- Task:
Quote the whole listing word for word. Do not include the pictures.

######

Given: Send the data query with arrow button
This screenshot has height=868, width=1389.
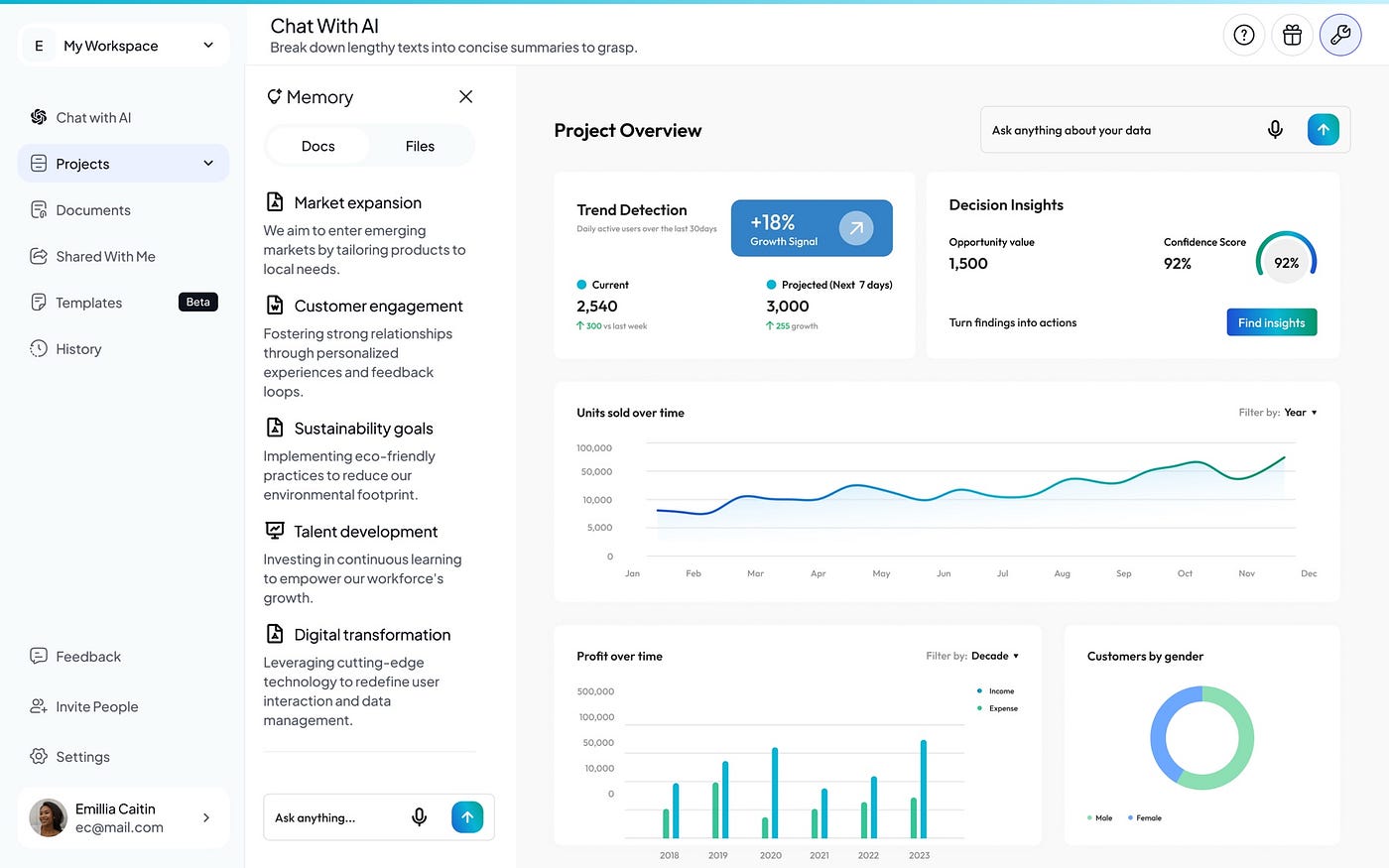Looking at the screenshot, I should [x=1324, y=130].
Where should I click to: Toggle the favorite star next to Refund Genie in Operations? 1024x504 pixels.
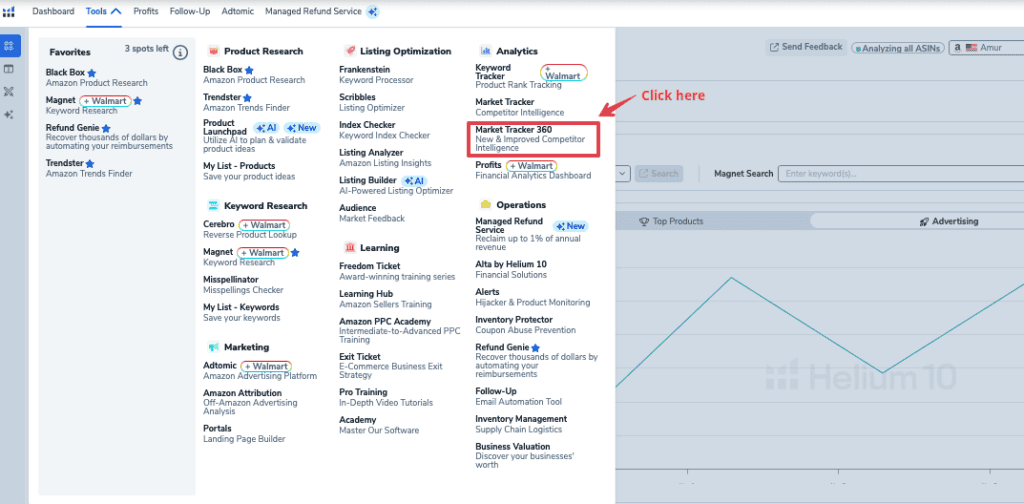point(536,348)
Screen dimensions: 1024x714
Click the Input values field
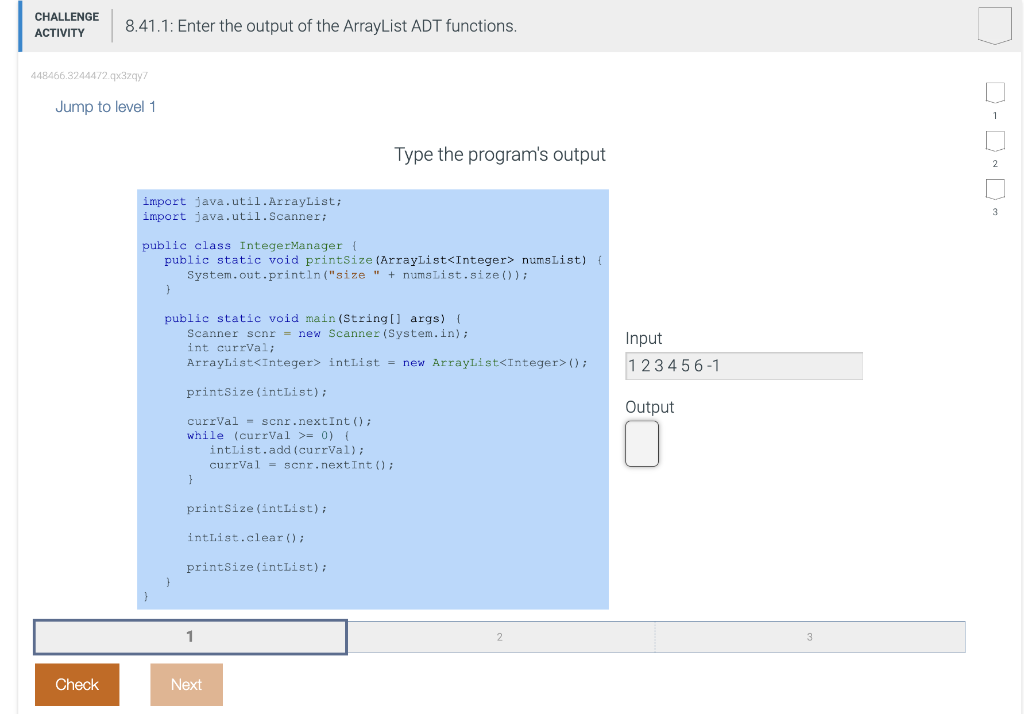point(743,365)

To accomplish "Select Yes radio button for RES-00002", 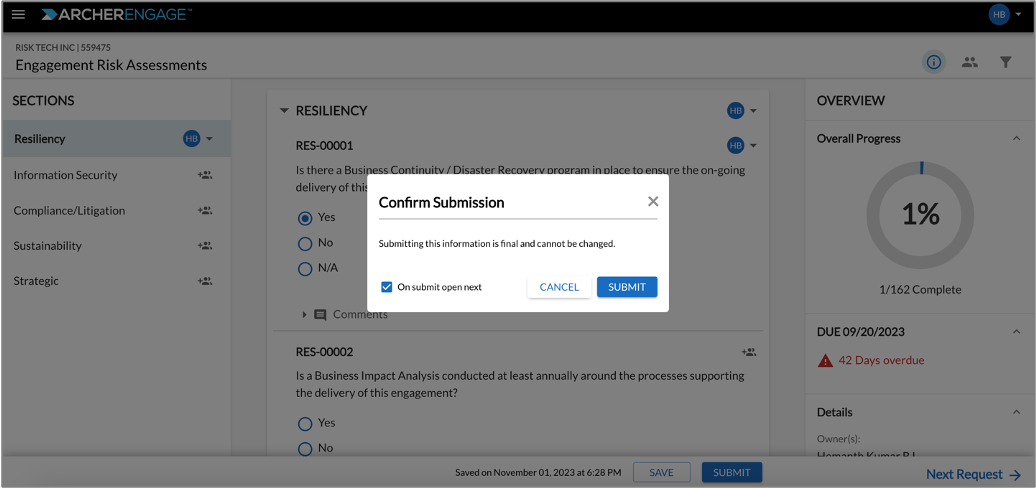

######

- Result of this exercise:
Given: Send the data query with arrow button
This screenshot has height=868, width=1389.
Looking at the screenshot, I should [x=1324, y=130].
Where should I click to: Toggle the favorite star next to Refund Genie in Operations? 1024x504 pixels.
point(536,348)
Screen dimensions: 1024x714
Click the Input values field
point(743,365)

To accomplish "Select Yes radio button for RES-00002", 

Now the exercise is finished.